The end result of all of this is that currently 42.8% of unemployed people have been unemployed for 27 or more weeks. [link] These people are ready, willing, and able to work, (since the official counts are people who are actively looking for work) but issues with "playing the game" are keeping them from being able to do so.
Meanwhile, many other people are underemployed or misemployed, stuck in poor jobs that either waste their skills or are a mismatch for them, because that's what "the game" left them with.
So the question is: What can we do about this? We can create jobs until the cows come home--and should do so, for that matter--but if we're falling down on getting unemployed people into those jobs then it's not going to help much.

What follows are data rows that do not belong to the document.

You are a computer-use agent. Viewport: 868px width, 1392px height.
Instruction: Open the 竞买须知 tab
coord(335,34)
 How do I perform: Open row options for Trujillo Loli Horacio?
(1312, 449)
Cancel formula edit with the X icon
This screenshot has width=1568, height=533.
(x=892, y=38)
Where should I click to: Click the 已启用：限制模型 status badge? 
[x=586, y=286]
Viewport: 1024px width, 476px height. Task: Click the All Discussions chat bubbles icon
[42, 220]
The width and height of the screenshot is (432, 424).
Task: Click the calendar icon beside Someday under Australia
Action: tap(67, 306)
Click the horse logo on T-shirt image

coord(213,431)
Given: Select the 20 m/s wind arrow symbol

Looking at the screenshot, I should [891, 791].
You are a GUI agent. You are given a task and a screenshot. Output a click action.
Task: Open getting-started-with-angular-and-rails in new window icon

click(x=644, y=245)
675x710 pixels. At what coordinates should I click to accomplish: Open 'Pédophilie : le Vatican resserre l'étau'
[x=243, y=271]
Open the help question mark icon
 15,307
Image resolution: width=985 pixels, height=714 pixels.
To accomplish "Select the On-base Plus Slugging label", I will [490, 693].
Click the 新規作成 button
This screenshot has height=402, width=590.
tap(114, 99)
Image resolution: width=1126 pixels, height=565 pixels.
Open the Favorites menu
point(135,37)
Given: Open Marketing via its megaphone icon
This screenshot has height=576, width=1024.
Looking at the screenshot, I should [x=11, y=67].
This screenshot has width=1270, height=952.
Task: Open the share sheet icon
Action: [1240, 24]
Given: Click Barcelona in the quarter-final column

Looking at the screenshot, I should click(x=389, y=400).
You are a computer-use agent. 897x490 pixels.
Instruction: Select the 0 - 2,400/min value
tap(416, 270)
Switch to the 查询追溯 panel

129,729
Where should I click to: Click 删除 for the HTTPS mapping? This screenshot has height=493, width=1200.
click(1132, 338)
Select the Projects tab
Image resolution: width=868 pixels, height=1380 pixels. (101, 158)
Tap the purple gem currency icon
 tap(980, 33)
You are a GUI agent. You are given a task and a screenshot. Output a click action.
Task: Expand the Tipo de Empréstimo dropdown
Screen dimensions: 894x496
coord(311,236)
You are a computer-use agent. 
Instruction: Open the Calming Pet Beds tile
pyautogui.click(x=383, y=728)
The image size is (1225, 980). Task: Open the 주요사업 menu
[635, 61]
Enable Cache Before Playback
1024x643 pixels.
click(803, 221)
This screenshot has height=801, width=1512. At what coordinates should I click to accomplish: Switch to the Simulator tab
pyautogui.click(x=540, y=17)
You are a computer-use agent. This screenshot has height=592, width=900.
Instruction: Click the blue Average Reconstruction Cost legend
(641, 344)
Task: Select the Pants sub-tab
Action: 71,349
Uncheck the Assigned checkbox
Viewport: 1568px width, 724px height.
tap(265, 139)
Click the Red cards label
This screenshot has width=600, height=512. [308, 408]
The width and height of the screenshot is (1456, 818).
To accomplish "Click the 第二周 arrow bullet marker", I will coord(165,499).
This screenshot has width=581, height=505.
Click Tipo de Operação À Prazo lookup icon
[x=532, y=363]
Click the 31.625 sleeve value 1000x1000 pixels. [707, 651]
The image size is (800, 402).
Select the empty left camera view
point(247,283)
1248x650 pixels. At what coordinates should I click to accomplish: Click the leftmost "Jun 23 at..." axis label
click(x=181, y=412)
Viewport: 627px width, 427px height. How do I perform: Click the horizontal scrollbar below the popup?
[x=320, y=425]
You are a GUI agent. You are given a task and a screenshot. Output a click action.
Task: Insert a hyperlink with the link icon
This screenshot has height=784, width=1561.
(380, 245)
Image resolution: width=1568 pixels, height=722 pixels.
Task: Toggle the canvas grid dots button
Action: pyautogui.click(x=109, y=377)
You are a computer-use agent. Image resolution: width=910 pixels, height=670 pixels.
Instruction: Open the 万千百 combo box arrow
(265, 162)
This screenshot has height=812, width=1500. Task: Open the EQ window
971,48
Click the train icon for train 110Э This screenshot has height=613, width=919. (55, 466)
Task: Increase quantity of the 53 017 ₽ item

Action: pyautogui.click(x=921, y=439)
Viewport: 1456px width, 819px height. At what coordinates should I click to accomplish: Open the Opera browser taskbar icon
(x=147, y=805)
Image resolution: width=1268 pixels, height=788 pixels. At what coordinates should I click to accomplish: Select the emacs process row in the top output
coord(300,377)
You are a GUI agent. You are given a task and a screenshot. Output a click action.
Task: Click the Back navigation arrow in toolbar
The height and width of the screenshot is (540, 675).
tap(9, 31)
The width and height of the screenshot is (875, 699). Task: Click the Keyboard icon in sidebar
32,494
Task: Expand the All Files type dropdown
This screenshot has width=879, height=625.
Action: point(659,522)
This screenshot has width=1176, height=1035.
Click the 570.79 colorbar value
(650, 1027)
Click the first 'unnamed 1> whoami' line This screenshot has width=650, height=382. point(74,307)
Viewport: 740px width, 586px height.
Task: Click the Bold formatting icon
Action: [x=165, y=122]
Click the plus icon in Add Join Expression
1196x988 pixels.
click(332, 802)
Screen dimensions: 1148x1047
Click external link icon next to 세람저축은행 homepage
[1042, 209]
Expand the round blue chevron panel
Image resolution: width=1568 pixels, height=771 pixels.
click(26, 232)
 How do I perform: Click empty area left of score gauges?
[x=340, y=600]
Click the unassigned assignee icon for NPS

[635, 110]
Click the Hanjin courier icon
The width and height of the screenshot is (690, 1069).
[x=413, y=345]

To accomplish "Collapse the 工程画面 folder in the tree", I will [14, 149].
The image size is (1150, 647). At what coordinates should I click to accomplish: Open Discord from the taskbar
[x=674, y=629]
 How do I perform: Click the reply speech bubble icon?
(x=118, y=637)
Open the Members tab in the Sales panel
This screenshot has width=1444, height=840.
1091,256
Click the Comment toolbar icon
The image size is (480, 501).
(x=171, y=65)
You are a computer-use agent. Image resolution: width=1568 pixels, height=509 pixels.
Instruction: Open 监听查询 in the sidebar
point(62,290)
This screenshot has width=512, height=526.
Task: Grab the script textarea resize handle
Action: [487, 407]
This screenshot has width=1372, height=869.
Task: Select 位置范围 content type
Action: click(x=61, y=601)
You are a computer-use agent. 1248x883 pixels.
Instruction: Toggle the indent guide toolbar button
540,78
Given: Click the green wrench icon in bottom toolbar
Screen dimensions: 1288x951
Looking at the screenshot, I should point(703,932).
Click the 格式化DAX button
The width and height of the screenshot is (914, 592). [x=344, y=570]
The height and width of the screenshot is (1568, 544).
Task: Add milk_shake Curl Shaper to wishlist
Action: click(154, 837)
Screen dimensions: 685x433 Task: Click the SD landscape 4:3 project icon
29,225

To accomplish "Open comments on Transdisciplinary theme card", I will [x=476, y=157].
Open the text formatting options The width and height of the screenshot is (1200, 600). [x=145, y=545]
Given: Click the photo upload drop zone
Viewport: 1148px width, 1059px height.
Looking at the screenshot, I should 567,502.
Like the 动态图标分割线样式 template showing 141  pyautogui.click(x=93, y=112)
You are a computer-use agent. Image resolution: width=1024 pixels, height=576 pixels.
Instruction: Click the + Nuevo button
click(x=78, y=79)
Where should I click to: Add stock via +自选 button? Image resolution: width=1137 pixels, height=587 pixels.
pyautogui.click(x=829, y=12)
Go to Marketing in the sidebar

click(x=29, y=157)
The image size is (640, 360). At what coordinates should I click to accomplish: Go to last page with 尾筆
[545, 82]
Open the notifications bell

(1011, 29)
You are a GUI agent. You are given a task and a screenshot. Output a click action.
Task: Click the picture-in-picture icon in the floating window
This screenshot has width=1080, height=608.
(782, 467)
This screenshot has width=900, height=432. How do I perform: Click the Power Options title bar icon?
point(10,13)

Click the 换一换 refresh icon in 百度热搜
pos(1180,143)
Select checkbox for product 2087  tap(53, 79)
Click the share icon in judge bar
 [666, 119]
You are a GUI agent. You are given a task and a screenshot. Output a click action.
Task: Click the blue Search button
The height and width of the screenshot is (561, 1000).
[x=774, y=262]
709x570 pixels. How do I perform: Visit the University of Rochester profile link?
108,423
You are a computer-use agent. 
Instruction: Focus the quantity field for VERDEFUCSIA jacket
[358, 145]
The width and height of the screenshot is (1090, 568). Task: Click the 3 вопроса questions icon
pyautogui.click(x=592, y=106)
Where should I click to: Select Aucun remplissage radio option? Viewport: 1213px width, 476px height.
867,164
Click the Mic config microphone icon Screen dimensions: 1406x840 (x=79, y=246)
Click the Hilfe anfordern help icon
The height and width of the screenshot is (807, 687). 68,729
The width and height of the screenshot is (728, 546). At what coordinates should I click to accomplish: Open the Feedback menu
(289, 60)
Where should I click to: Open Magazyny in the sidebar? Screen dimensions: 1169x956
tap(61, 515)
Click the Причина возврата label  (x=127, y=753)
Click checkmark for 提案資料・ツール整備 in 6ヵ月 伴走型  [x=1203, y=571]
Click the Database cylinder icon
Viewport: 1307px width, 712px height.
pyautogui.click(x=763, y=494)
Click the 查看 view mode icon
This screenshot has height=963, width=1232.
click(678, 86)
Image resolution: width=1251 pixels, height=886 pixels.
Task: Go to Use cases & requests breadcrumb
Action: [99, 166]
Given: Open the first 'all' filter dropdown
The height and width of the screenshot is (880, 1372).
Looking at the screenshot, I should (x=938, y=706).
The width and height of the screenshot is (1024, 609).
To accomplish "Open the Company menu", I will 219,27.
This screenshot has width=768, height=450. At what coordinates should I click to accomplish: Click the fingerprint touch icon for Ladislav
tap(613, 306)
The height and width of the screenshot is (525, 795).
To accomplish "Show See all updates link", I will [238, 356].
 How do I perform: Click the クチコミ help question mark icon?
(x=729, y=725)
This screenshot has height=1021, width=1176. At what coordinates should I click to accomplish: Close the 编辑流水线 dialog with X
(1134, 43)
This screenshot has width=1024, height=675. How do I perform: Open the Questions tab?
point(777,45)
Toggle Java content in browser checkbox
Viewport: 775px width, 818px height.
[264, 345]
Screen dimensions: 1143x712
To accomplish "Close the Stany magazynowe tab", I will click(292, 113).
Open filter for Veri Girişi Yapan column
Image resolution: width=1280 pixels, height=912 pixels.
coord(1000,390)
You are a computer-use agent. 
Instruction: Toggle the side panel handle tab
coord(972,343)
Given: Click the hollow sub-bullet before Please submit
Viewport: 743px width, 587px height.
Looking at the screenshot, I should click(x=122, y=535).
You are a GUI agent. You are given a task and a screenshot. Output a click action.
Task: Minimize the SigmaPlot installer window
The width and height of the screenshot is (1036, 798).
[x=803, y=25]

And the fact that more than 40% of unemployed people are long-term unemployed tells me that yes, we are definitely failing miserably in getting the people who most need/want jobs actually into them.
And under- and misemployed people end up both wasting potential productivity, and blocking those jobs from people who would be better suited to them.
And even those who manage to successfully navigate The Game, it can still take weeks or even months to do so. I feel like there has to be a more efficient and less wasteful way to get people into jobs.
Now, I know by this point some of you are rolling your eyes and pfffting and not giving a shit, because "not everyone is entitled to a job", or "it's their own fault if they can't play the game", or something like that. To which I say, use your fucking brains for once. Every person who is ready, willing, and able to work yet unable to get a job to hire them due to "the game", is a person who is draining unemployment, welfare, or other public assistance budgets when they could be self-supporting and paying taxes instead. People who are underemployed also often need to rely on one form of assistance or another. If you genuinely want to cut government spending, then you support trying to find realistic ways to get these un- and underemployed people into good jobs.
And of course, like I said, there's the loss in productivity to society caused by people's skills going wasted or someone trying to do a job they're ill suited for. Which is why "well, they can just get a burger-flipping job" to an unemployed college-trained person is also a pointless argument, as it both wastes the skills of the college trained person and blocks someone without a lot of skills from being able to get a job because the college student is currently stuck filling the unskilled job that would otherwise serve as a viable opportunity for the unskilled worker.